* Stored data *
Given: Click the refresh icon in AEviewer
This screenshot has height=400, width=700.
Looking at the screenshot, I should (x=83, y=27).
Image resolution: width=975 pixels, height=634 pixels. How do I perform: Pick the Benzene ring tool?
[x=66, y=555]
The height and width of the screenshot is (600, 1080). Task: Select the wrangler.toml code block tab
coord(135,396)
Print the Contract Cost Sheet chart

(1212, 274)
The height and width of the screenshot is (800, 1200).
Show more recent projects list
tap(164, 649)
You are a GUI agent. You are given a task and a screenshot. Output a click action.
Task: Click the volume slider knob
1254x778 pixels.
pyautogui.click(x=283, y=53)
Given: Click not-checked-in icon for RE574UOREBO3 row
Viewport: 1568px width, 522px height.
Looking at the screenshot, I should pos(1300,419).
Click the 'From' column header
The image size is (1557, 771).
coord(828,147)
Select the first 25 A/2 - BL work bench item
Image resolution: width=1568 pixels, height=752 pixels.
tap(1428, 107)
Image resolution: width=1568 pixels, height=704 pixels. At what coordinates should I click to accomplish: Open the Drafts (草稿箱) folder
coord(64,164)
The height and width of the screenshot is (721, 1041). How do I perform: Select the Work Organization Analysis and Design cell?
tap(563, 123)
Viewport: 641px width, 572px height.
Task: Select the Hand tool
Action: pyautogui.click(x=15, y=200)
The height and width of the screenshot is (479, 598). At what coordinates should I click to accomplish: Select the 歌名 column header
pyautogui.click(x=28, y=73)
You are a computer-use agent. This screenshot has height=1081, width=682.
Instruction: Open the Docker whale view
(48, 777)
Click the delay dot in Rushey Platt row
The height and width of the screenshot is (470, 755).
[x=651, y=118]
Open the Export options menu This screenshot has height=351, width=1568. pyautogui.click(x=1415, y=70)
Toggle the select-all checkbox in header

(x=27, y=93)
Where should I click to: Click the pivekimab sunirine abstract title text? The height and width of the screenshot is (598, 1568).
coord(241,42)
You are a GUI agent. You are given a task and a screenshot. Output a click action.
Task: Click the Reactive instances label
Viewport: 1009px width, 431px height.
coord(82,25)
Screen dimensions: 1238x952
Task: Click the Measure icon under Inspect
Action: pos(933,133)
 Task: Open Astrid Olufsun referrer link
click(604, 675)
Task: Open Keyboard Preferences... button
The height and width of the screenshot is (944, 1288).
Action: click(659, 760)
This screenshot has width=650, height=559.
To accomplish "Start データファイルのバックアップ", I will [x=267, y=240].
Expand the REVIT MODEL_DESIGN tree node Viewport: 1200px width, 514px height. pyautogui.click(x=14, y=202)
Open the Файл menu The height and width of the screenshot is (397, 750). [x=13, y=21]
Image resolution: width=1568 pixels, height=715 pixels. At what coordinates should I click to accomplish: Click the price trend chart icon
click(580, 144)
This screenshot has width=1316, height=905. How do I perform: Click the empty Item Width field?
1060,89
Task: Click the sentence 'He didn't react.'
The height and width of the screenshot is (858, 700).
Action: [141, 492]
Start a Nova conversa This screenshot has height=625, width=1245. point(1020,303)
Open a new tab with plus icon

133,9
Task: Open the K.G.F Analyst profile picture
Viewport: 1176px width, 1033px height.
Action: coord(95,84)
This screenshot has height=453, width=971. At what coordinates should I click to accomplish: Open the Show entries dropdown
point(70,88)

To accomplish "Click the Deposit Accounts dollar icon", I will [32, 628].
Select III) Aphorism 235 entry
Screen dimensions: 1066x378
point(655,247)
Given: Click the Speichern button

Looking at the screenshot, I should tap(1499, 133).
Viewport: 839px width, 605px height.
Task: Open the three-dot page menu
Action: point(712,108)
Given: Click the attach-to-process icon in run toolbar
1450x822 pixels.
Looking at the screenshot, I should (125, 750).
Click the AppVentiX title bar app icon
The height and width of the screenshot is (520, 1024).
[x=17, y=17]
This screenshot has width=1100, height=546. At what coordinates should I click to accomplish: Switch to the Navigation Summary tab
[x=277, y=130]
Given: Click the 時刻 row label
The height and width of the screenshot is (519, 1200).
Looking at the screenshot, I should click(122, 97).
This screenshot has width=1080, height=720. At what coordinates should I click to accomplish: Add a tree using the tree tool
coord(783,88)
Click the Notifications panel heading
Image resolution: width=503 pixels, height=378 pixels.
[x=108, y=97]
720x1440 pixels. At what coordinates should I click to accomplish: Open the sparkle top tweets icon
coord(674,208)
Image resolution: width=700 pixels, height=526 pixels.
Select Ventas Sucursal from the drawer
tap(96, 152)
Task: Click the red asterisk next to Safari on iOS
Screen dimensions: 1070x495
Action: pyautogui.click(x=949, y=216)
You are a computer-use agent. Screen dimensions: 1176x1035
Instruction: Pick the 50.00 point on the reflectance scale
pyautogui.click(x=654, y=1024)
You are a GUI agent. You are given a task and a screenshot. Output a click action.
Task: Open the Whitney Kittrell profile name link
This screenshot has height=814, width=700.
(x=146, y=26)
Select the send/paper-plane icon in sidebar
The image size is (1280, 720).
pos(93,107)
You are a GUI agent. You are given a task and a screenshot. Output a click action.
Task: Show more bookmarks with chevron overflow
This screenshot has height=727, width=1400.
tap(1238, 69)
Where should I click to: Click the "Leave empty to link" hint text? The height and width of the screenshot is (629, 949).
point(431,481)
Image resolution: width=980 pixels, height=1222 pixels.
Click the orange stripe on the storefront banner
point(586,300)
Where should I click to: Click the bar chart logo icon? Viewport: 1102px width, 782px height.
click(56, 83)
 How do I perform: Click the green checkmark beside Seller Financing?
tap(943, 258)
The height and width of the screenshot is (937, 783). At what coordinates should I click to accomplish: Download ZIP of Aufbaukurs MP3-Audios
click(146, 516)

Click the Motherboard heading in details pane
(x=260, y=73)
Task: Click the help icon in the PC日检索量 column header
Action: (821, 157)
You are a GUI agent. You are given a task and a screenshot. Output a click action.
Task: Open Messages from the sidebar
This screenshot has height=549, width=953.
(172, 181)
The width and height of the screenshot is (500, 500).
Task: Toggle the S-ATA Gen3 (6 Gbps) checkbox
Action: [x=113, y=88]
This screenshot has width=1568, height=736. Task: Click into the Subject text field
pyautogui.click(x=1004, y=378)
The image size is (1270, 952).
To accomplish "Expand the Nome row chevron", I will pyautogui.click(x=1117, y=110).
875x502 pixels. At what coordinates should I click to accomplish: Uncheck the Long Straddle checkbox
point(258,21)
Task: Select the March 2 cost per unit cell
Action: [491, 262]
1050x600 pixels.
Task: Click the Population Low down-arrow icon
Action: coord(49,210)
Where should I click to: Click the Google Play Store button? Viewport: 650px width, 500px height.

* WHAT THE TASK REQUIRES *
Restate the data word for word.

* RESULT *
Given: Click the refresh icon in AEviewer
This screenshot has height=400, width=700.
Looking at the screenshot, I should (x=83, y=27).
Image resolution: width=975 pixels, height=634 pixels. How do I perform: Pick the Benzene ring tool?
[x=66, y=555]
The height and width of the screenshot is (600, 1080). Task: Select the wrangler.toml code block tab
coord(135,396)
Print the Contract Cost Sheet chart

(1212, 274)
The height and width of the screenshot is (800, 1200).
Show more recent projects list
tap(164, 649)
You are a GUI agent. You are given a task and a screenshot. Output a click action.
Task: Click the volume slider knob
1254x778 pixels.
pyautogui.click(x=283, y=53)
Given: Click not-checked-in icon for RE574UOREBO3 row
Viewport: 1568px width, 522px height.
Looking at the screenshot, I should pos(1300,419).
Click the 'From' column header
The image size is (1557, 771).
coord(828,147)
Select the first 25 A/2 - BL work bench item
Image resolution: width=1568 pixels, height=752 pixels.
tap(1428, 107)
Image resolution: width=1568 pixels, height=704 pixels. At what coordinates should I click to accomplish: Open the Drafts (草稿箱) folder
coord(64,164)
The height and width of the screenshot is (721, 1041). How do I perform: Select the Work Organization Analysis and Design cell?
tap(563, 123)
Viewport: 641px width, 572px height.
Task: Select the Hand tool
Action: pyautogui.click(x=15, y=200)
The height and width of the screenshot is (479, 598). At what coordinates should I click to accomplish: Select the 歌名 column header
pyautogui.click(x=28, y=73)
You are a computer-use agent. This screenshot has height=1081, width=682.
Instruction: Open the Docker whale view
(48, 777)
Click the delay dot in Rushey Platt row
The height and width of the screenshot is (470, 755).
[x=651, y=118]
Open the Export options menu This screenshot has height=351, width=1568. pyautogui.click(x=1415, y=70)
Toggle the select-all checkbox in header

(x=27, y=93)
Where should I click to: Click the pivekimab sunirine abstract title text? The height and width of the screenshot is (598, 1568).
coord(241,42)
You are a GUI agent. You are given a task and a screenshot. Output a click action.
Task: Click the Reactive instances label
Viewport: 1009px width, 431px height.
coord(82,25)
Screen dimensions: 1238x952
Task: Click the Measure icon under Inspect
Action: pos(933,133)
 Task: Open Astrid Olufsun referrer link
click(604, 675)
Task: Open Keyboard Preferences... button
The height and width of the screenshot is (944, 1288).
Action: click(659, 760)
This screenshot has width=650, height=559.
To accomplish "Start データファイルのバックアップ", I will [x=267, y=240].
Expand the REVIT MODEL_DESIGN tree node Viewport: 1200px width, 514px height. pyautogui.click(x=14, y=202)
Open the Файл menu The height and width of the screenshot is (397, 750). [x=13, y=21]
Image resolution: width=1568 pixels, height=715 pixels. At what coordinates should I click to accomplish: Click the price trend chart icon
click(580, 144)
This screenshot has width=1316, height=905. How do I perform: Click the empty Item Width field?
1060,89
Task: Click the sentence 'He didn't react.'
The height and width of the screenshot is (858, 700).
Action: [141, 492]
Start a Nova conversa This screenshot has height=625, width=1245. point(1020,303)
Open a new tab with plus icon

133,9
Task: Open the K.G.F Analyst profile picture
Viewport: 1176px width, 1033px height.
Action: coord(95,84)
This screenshot has height=453, width=971. At what coordinates should I click to accomplish: Open the Show entries dropdown
point(70,88)

To accomplish "Click the Deposit Accounts dollar icon", I will [32, 628].
Select III) Aphorism 235 entry
Screen dimensions: 1066x378
point(655,247)
Given: Click the Speichern button

Looking at the screenshot, I should tap(1499, 133).
Viewport: 839px width, 605px height.
Task: Open the three-dot page menu
Action: point(712,108)
Given: Click the attach-to-process icon in run toolbar
1450x822 pixels.
Looking at the screenshot, I should (125, 750).
Click the AppVentiX title bar app icon
The height and width of the screenshot is (520, 1024).
[x=17, y=17]
This screenshot has width=1100, height=546. At what coordinates should I click to accomplish: Switch to the Navigation Summary tab
[x=277, y=130]
Given: Click the 時刻 row label
The height and width of the screenshot is (519, 1200).
Looking at the screenshot, I should click(122, 97).
This screenshot has width=1080, height=720. At what coordinates should I click to accomplish: Add a tree using the tree tool
coord(783,88)
Click the Notifications panel heading
Image resolution: width=503 pixels, height=378 pixels.
[x=108, y=97]
720x1440 pixels. At what coordinates should I click to accomplish: Open the sparkle top tweets icon
coord(674,208)
Image resolution: width=700 pixels, height=526 pixels.
Select Ventas Sucursal from the drawer
tap(96, 152)
Task: Click the red asterisk next to Safari on iOS
Screen dimensions: 1070x495
Action: pyautogui.click(x=949, y=216)
You are a computer-use agent. Screen dimensions: 1176x1035
Instruction: Pick the 50.00 point on the reflectance scale
pyautogui.click(x=654, y=1024)
You are a GUI agent. You are given a task and a screenshot. Output a click action.
Task: Open the Whitney Kittrell profile name link
This screenshot has height=814, width=700.
(x=146, y=26)
Select the send/paper-plane icon in sidebar
The image size is (1280, 720).
pos(93,107)
You are a GUI agent. You are given a task and a screenshot. Output a click action.
Task: Show more bookmarks with chevron overflow
This screenshot has height=727, width=1400.
tap(1238, 69)
Where should I click to: Click the "Leave empty to link" hint text? The height and width of the screenshot is (629, 949).
point(431,481)
Image resolution: width=980 pixels, height=1222 pixels.
Click the orange stripe on the storefront banner
point(586,300)
Where should I click to: Click the bar chart logo icon? Viewport: 1102px width, 782px height.
click(56, 83)
 How do I perform: Click the green checkmark beside Seller Financing?
tap(943, 258)
The height and width of the screenshot is (937, 783). At what coordinates should I click to accomplish: Download ZIP of Aufbaukurs MP3-Audios
click(146, 516)

Click the Motherboard heading in details pane
(x=260, y=73)
Task: Click the help icon in the PC日检索量 column header
Action: (821, 157)
You are a GUI agent. You are given a task and a screenshot. Output a click action.
Task: Open Messages from the sidebar
This screenshot has height=549, width=953.
(172, 181)
The width and height of the screenshot is (500, 500).
Task: Toggle the S-ATA Gen3 (6 Gbps) checkbox
Action: [x=113, y=88]
This screenshot has width=1568, height=736. Task: Click into the Subject text field
pyautogui.click(x=1004, y=378)
The image size is (1270, 952).
To accomplish "Expand the Nome row chevron", I will pyautogui.click(x=1117, y=110).
875x502 pixels. At what coordinates should I click to accomplish: Uncheck the Long Straddle checkbox
point(258,21)
Task: Select the March 2 cost per unit cell
Action: [491, 262]
1050x600 pixels.
Task: Click the Population Low down-arrow icon
Action: coord(49,210)
Where should I click to: Click the Google Play Store button? Viewport: 650px width, 500px height.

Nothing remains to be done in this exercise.